Our target in this programme is to try and get the students to Black Belt by the time they go to high school. This can give them a great boost in confidence while also equipping them with the tools needed to deal with confrontation. When students get to black belt, some will choose to volunteer to help out with the young children’s classes while acting as a role model. Out of these students, some will take part in our Martial Arts Leaders programme. They can take join the level 2 course at 13 years old and the level 3 at 15. These qualifications are nationally recognised and the level 3 qualification even carries UCAS points.
All our Taekwondo kids are registered with British Taekwondo as part of the signup procedure. This allows access to national seminars and competitions while also making sure that all coloured belt gradings are nationally recognised. Being a member of the National Governing Body for Taekwondo in the UK also ensures that any talented competitors have a pathway to the Olympics via Team GB operating out of the full-time national centre of excellence in Manchester.

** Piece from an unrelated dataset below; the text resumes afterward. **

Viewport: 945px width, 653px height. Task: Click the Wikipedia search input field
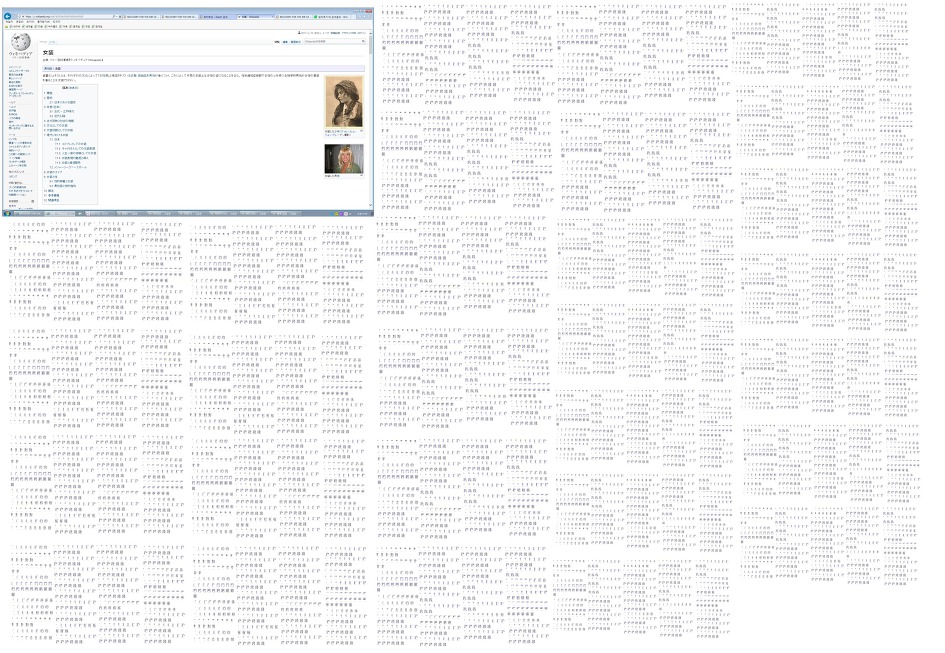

In our childrens Taekwondo classes students will learn the basics of this this Korean martial arts and Olympic sport. The Taekwondo basics are the foundation of the art.
FUNdamental Movement Skills are integrated into our kids Taekwondo sessions to help the students build the foundational skills needed for future developments.
The PCDEs are a set of 10 important psychological skills that underpin a students behaviour in the pursuit of excellence. This are taught during classes and perfected over years.
When children join our kids Taekwondo programme, they begin a journey towards black belt and beyond. This training includes various self defense techniques they will learn through the belt system
Physical fitness for this age focuses on 8 main skills; locomotion, stabilisation, coordination, strength, speed, flexibility, power and agility. These are developed alongside aerobic/anaerobic fitness.
As part of their training towards black belt and beyond, students will test their skills sparring. Some will take part in national competitions while a few will go on to compete internationally.